Had the Russian president read Gershkovich’s report from last year, he might have read a story or two that he would have enjoyed, like last summer’s one about young Russians who were largely ignorant of the war.
(That was before a biased call sent many Russians fleeing Dubai, Bali, and even a remote Alaskan island.)
However, Putin would also learn, thanks to Gershkovich’s solo reporting in Belarus in the first days of the war, that the war It wasn’t going as planned”, contrary to what the Russian Defense Minister kept telling him.
He would discover the utter incompetence of his war machine, thanks to an inside story of a Russian paratrooper who participated in the invasion and then fled to France.
Would he have known that, despite last year’s windfall in energy revenues, the Russian economy is crumbling under Western sanctions, and that his old friend Oleg Deripaska warned:
“Next year there will be no money.

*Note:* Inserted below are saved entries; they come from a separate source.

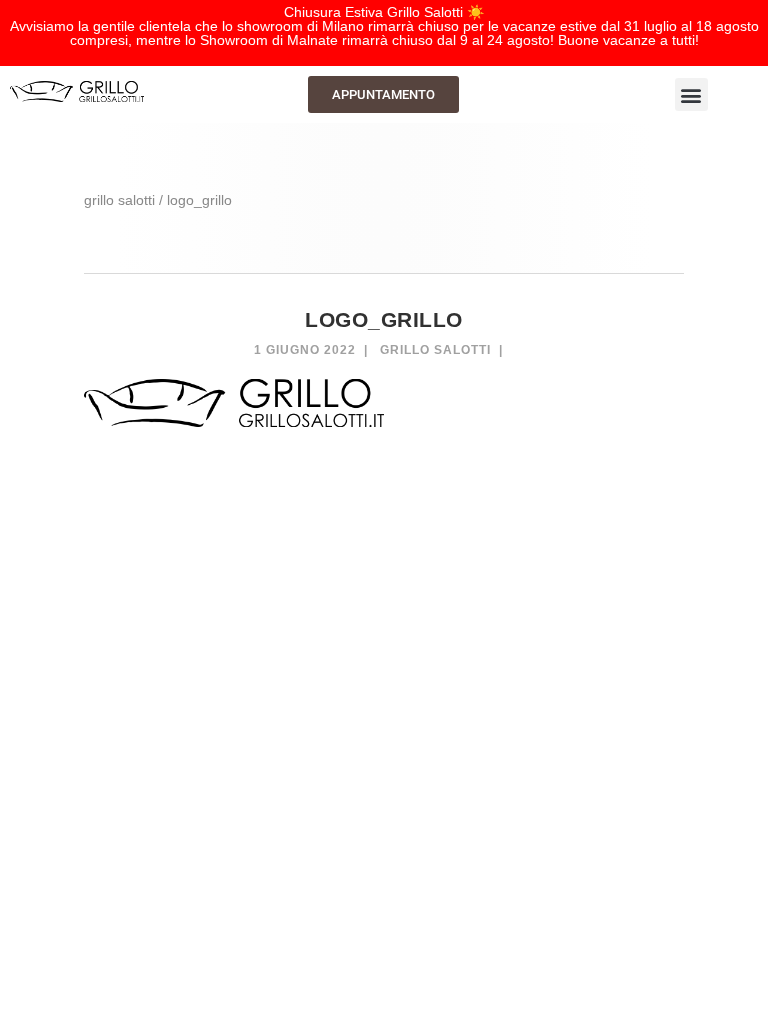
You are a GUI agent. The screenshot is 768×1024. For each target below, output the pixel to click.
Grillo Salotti (435, 350)
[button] (691, 94)
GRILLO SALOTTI (119, 200)
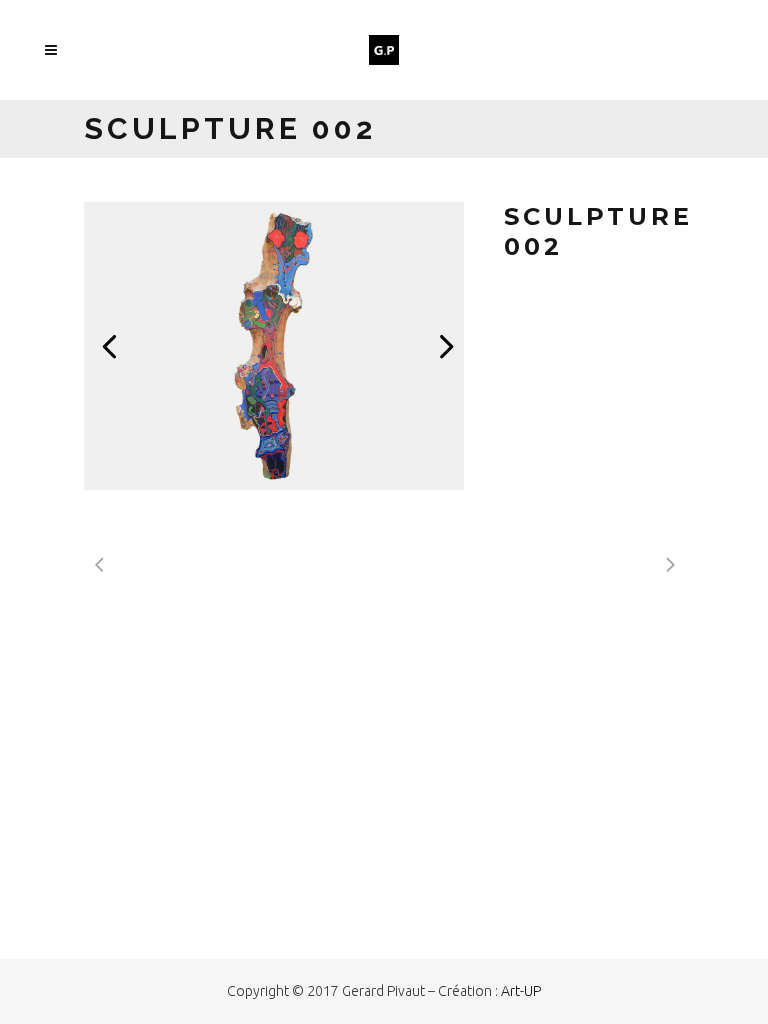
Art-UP (521, 991)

We need foreign investors.”
These stories were written primarily for the benefit of readers in the West.
But a wiser autocrat than Putin would have guessed that he could have avoided costly miscalculations if only foreign media had been allowed to operate freely and fearlessly in Russia.
And while he probably wants to exchange Gershkovich (along with Paul Whelan and Marc Fogel, Russia’s other well-known American hostages) for some high-value Russian spies in the West, no prisoner exchange would really be worth more to him than the gift of accurate, reliable information. and impartial on real conditions in Russia.
It should be clear by now that Putin lives within a manufactured reality, a reality that can only hurt him in the long run, as the truth often finds its way, but poses grave risks for all others in the short term.
Diplomatic rebukes won’t burst his fancy bubble, but another shipment of Abrams tanks to Ukraine could.
As for Gershkovich, the best tribute we can pay him is to continue to tell the truth about Russia, despite the risks.
Putin has been trying to run a disinformation campaign in the West for decades.
Western news organizations can right their abuses with an information campaign about Russia, in Russian, for Russians.
They too deserve to benefit from the facts that Putin doesn’t want anyone – not even himself – to know.
c.2023 The New York Times Society
Mary Ortiz is a seasoned journalist with a passion for world events. As a writer for News Rebeat, she brings a fresh perspective to the latest global happenings and provides in-depth coverage that offers a deeper understanding of the world around us.